I would like to know a proper setting for the lower valve, which I believe is the main jet. I understand from the instructions I got with the carburetor kit, that the fuel mixture jet, gets richer as you turn it inward, and leaner as you turn it outward. I would like to know your recommended setting for that jet also in starting. I would like to also know what the proper setting is for the float.
Having put new points in the magneto, it starts reasonably easy, under normal conditions when cold. My problem is in getting it to idle when it is cold.
However, the carburetor which runs richer when you turn any adjustment clockwise is rare --- most run leaner. I suspect that this may be at least part of the problem.

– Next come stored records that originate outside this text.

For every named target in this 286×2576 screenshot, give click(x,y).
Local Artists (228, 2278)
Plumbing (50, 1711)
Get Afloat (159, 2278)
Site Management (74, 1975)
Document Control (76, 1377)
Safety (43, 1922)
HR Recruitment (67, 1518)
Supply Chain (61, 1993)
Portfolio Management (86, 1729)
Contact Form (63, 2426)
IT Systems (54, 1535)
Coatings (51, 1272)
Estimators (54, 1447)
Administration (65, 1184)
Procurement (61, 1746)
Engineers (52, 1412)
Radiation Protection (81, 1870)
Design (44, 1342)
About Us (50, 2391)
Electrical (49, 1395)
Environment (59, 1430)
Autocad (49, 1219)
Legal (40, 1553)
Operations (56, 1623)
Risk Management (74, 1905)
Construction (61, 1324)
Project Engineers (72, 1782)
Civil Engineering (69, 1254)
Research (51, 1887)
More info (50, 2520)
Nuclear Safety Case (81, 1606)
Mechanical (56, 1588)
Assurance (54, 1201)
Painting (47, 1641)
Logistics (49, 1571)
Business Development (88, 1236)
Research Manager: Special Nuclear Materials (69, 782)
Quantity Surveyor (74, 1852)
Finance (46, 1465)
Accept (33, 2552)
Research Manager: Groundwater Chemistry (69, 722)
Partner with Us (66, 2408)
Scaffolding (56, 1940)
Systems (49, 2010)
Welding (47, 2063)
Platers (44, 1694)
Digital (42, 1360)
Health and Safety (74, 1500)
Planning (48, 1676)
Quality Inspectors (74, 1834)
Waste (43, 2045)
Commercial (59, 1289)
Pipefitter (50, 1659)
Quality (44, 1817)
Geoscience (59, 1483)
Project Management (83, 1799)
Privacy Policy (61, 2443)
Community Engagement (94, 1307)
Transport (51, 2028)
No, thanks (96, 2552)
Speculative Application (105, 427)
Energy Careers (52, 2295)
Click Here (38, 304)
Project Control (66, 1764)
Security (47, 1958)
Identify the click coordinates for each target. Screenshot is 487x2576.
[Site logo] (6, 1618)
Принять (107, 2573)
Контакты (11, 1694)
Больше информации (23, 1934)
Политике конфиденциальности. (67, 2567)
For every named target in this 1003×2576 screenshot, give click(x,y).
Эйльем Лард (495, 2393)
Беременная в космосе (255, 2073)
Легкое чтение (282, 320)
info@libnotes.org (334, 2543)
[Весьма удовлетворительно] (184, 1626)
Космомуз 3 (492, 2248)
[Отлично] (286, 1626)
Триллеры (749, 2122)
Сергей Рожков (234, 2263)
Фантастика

General rule for "baseline" adjustment of an updraft of that era:
High-speed mixture (lower adjustment): 2 counter-clockwise turns out from bottomed.
Idle mixture( upper adjustment): 1.5 counter-clockwise turns out from bottomed.
From those adjustments, you work inward (clockwise, engine warm) to obtain the correct adjustment.
Is the gas fresh? Or does it smell sicky-sweet?
Has the ethanol separated from the gasoline? If so, ethanol is heavier than the remaining gas and it goes to the bottom of the tank where the pick-up is --- engines won't run on pure ethanol.
Is the choke valve opening completely?
Is the float/needle/seat system completely shutting off the gas flow from the tank? He may have to remove the carb, turn it upside down and suck on the fuel inlet to see if any air passes through it (it shouldn't).
Could the fuel pump (if so equipped) be over-pressurizing the carb? (pump on an engine such as that would deliver about 2-3 lbs. max).
Is the float "gas-logged"? (sloshes when you shake it).